— Task to carry out —
Repeat word for word the opening stretch of the entries, from the first line through the line containing "The width and height of the screenshot is (1481, 809).".

-- Records for this task follows --

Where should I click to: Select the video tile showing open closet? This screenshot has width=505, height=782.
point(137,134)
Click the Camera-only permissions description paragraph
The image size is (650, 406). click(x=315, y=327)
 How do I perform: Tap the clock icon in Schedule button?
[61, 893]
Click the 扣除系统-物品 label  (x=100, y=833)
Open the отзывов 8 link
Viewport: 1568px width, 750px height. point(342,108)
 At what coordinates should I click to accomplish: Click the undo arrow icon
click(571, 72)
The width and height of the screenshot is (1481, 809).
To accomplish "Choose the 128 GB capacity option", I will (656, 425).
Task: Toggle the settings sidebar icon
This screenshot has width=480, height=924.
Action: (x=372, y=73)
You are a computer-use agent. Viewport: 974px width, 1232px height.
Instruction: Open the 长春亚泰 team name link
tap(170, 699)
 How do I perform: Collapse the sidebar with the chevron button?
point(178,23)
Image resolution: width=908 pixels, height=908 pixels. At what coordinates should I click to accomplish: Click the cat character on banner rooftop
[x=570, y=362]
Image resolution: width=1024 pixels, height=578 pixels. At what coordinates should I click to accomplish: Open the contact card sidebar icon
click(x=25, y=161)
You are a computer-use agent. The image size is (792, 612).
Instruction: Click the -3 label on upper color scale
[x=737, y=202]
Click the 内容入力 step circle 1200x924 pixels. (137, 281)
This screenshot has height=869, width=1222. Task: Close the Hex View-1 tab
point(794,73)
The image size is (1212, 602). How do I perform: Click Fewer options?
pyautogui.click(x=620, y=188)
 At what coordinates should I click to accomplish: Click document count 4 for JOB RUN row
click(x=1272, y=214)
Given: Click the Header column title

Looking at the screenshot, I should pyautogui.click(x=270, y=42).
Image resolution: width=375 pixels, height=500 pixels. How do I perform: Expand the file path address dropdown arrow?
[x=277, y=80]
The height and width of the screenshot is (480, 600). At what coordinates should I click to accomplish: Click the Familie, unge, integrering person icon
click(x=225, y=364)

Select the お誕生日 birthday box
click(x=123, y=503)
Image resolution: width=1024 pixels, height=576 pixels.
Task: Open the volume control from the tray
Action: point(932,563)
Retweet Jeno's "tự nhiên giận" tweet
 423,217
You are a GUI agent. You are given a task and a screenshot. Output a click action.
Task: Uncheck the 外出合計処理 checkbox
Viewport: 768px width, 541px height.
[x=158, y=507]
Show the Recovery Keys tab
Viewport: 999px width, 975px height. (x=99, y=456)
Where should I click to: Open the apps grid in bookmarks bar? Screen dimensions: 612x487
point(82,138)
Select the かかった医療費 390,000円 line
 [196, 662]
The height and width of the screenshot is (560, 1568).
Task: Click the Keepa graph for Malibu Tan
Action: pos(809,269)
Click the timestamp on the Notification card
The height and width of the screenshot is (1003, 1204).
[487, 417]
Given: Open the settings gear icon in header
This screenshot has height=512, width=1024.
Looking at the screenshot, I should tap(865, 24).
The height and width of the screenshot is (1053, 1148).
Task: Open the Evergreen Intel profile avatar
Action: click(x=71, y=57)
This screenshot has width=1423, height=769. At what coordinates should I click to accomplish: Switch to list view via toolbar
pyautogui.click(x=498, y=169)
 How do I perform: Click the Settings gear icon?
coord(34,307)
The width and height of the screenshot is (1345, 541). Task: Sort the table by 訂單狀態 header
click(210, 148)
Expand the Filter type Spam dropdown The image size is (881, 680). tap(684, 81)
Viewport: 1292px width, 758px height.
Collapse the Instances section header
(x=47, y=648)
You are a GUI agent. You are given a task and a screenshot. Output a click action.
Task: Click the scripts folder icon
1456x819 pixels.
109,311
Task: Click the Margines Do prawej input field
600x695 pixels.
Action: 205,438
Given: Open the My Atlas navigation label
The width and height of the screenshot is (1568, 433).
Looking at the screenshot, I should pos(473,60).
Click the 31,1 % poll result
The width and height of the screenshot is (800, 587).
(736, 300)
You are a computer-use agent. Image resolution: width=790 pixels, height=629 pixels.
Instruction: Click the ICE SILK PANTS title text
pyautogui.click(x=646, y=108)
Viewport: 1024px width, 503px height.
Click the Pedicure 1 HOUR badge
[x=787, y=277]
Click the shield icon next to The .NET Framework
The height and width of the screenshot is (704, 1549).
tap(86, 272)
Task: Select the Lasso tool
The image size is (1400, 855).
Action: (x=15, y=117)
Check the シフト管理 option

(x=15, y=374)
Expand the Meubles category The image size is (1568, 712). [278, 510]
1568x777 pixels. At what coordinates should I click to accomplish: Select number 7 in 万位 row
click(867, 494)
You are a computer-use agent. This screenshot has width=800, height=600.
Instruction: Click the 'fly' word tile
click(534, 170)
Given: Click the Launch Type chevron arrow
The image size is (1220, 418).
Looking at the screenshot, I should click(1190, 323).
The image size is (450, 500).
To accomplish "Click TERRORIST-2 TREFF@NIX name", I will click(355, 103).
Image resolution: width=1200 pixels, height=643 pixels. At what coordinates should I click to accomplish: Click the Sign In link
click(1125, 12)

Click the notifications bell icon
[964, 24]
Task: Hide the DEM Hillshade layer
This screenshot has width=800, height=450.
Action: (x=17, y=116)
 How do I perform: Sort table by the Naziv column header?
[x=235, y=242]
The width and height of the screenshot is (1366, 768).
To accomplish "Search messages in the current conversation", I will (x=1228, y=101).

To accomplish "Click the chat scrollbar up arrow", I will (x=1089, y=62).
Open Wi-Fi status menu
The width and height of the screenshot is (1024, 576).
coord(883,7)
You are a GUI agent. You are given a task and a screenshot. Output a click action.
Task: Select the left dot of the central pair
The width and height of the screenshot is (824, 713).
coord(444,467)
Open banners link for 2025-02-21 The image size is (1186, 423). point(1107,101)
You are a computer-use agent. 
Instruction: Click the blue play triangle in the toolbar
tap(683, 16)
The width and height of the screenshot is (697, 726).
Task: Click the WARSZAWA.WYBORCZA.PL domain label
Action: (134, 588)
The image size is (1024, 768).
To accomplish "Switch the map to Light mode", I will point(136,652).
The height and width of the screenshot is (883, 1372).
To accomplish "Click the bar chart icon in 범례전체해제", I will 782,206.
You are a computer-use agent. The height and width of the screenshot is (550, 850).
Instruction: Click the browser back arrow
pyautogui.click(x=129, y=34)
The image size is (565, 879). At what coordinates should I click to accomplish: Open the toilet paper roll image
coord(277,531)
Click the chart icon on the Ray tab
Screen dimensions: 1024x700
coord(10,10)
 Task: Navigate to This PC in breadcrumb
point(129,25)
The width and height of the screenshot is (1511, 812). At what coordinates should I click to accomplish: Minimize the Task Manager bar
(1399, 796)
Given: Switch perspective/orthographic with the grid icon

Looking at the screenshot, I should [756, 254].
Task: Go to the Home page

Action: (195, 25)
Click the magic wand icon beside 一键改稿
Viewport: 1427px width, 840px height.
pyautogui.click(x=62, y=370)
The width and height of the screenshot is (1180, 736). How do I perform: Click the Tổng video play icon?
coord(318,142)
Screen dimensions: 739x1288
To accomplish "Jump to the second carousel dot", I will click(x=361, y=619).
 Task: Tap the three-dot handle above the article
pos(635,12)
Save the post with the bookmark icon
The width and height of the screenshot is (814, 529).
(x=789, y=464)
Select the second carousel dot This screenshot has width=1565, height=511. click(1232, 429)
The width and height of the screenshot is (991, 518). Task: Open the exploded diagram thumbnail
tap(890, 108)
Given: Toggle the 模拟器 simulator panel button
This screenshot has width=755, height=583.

-- Records for this task concluded --

— Reply —
Where should I click to: Select the video tile showing open closet? This screenshot has width=505, height=782.
point(137,134)
Click the Camera-only permissions description paragraph
The image size is (650, 406). click(x=315, y=327)
 How do I perform: Tap the clock icon in Schedule button?
[61, 893]
Click the 扣除系统-物品 label  (x=100, y=833)
Open the отзывов 8 link
Viewport: 1568px width, 750px height. point(342,108)
 At what coordinates should I click to accomplish: Click the undo arrow icon
click(571, 72)
The width and height of the screenshot is (1481, 809).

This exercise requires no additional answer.